Catania, la Città e l’Arcidiocesi in festa per la loro amata Patrona. Nella Basilica Metropolitana, cuore della devozione cattolica agatina, il Solenne Pontificale alle ore 10,30 celebrato da S. Em. Rev.ma il Sig. Cardinale Tarcisio Bertone, Segretario di Stato Vaticano. Lungo il corteo processionale introitale: presenti gli Arcivescovi e Vescovi di Sicilia con a capo il Card. Paolo Romeo, Arcivescovo di Palermo e Presidente della CESi, molti i Sacerdoti e i giovani seminaristi. Presenti inoltre le Autorità civili e militari della Città, della Provincia e della Regione; gremitissimo il tempio agatino che a stento riusciva a contenere le diverse centinaia di fedeli e “devoti” col sacco bianco. Nel suo saluto iniziale, l’Arcivescovo Mons. Salvatore Gristina ha ringraziato il Card. Bertone per la sua pronta disponibilità a venire nella “Patria di Sant’Agata” ad unire la sua preghiera a quella del popolo etneo in festa.

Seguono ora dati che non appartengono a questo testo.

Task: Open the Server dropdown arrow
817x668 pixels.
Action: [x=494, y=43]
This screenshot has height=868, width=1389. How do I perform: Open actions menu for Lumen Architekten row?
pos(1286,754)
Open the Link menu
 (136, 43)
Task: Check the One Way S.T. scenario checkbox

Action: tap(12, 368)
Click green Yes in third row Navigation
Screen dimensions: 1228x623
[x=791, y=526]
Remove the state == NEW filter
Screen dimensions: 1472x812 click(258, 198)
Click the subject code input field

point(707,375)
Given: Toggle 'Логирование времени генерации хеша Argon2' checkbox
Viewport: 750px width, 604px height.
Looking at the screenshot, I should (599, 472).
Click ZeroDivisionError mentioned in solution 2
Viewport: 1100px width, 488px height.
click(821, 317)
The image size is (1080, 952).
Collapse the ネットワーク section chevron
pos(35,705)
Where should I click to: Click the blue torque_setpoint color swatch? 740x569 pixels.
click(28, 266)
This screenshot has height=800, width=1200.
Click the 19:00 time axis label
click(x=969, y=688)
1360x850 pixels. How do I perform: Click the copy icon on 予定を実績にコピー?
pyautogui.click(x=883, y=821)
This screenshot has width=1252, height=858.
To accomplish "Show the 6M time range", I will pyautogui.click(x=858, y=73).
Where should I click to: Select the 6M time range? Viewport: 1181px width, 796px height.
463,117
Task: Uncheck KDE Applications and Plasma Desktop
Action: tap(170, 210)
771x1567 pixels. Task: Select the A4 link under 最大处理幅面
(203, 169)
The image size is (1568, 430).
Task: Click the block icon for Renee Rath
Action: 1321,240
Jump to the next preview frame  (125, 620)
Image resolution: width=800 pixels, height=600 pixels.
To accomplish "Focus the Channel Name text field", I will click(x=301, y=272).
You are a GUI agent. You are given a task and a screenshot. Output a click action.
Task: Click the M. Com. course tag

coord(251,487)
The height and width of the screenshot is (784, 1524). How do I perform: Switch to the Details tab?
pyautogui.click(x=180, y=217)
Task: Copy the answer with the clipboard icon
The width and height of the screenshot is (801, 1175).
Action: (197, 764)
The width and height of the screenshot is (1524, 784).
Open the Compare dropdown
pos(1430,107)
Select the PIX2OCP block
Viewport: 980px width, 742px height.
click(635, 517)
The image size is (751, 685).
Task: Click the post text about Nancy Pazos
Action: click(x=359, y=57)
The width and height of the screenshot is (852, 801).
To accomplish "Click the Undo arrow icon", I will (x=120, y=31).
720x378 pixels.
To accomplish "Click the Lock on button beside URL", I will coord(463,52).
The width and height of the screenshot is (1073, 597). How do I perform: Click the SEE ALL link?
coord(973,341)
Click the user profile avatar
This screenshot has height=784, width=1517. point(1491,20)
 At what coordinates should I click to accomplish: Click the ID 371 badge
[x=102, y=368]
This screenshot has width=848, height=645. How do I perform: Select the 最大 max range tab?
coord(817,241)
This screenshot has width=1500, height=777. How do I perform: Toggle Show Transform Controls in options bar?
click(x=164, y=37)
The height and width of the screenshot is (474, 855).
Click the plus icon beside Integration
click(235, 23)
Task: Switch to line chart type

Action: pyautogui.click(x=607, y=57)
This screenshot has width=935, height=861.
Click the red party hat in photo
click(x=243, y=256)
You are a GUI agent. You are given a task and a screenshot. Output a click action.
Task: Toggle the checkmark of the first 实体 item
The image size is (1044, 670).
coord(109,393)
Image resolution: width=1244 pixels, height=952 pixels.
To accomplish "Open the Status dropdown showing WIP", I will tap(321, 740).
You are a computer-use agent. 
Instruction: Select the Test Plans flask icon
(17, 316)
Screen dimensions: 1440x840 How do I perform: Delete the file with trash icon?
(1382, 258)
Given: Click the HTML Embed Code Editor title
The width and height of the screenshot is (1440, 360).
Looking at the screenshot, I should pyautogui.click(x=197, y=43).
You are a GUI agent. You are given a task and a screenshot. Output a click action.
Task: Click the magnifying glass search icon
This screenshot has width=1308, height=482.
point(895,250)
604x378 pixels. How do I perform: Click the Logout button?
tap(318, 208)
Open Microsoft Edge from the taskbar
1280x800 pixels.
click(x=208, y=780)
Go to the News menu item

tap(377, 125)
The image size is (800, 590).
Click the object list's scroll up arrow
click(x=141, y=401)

Splendida la celebrazione liturgica, dalla quale è emerso un forte senso di sacralità e maestosità per l’armoniosa coniugazione dei segni: arte visiva – liturgia – musica. Animava il Sacro Rito la Cappella musicale del Duomo che ha eseguito la “Missa in traslatione almae domus” di P. Giuliano Viabile per coro, assemblea, organo e fiati. Nella sua omelia il Cardinale Segretario di Stato ha evidenziato che “la vera emergenza educativa è la grande sofferenza dei nostri giovani”; e in prima fila in questa sfida, osserva, c’é la famiglia. “Per i genitori – aggiunge il Card. Bertone – l’educazione è un compito essenziale, una missione connessa alla trasmissione della vita, che non può essere delegata ad alcuno”. Il Cardinale celebrante ha invitato dunque i giovani ad essere coraggiosi e coerenti nella fede come lo fu la martire coetanea e concittadina Agata. “Molti genitori poi”, sottolinea, “soffrono oggi di solitudine, inadeguatezza e impotenza”, e per questo, spiega, “occorre ritrovare un’autorevolezza in grado di orientare e aiutare, capace di dire di no, di educare i giovani alla libertà, alla capacità di discernere il bene dal male” e di restituire loro “lacapacità di sognare, di spendersi per la loro felicita”. A conclusione dell’omelia, il Cardinale ha manifestato la sua gioia nel constatare con quanta “grandezza” viene celebrata e vissuta la festa della santa patrona trovandovi quegli elementi che possono rinverdire e rigenerare la fede in Cristo Salvatore. Durante il Rito della presentazione dei doni, oltre alle offerte presentate per il Sacrificio, sono stati donati al Cardinale dei cesti di pesce, segno biblico evocativo del Cristo e testimonianza della tradizione marinara della Città di Catania; le offerte in danaro invece, come ha avvisato Mons. Gristina, saranno utilizzate per la realizzazione di alcune case diocesane annesse ai presidi ospedalieri, volte ad ospitare famiglie poco abbienti di malati con lunga degenza negli ospedali cittadini. La celebrazione si è conclusa con la “speciale benedizione” inviata dal Santo Padre Benedetto XVI a tutta la Città di Catania e all’Arcidiocesi che l’Em.mo Presule ha voluto impartire quale segno dell’attenzione della Chiesa verso le popolazioni del Sud Italia.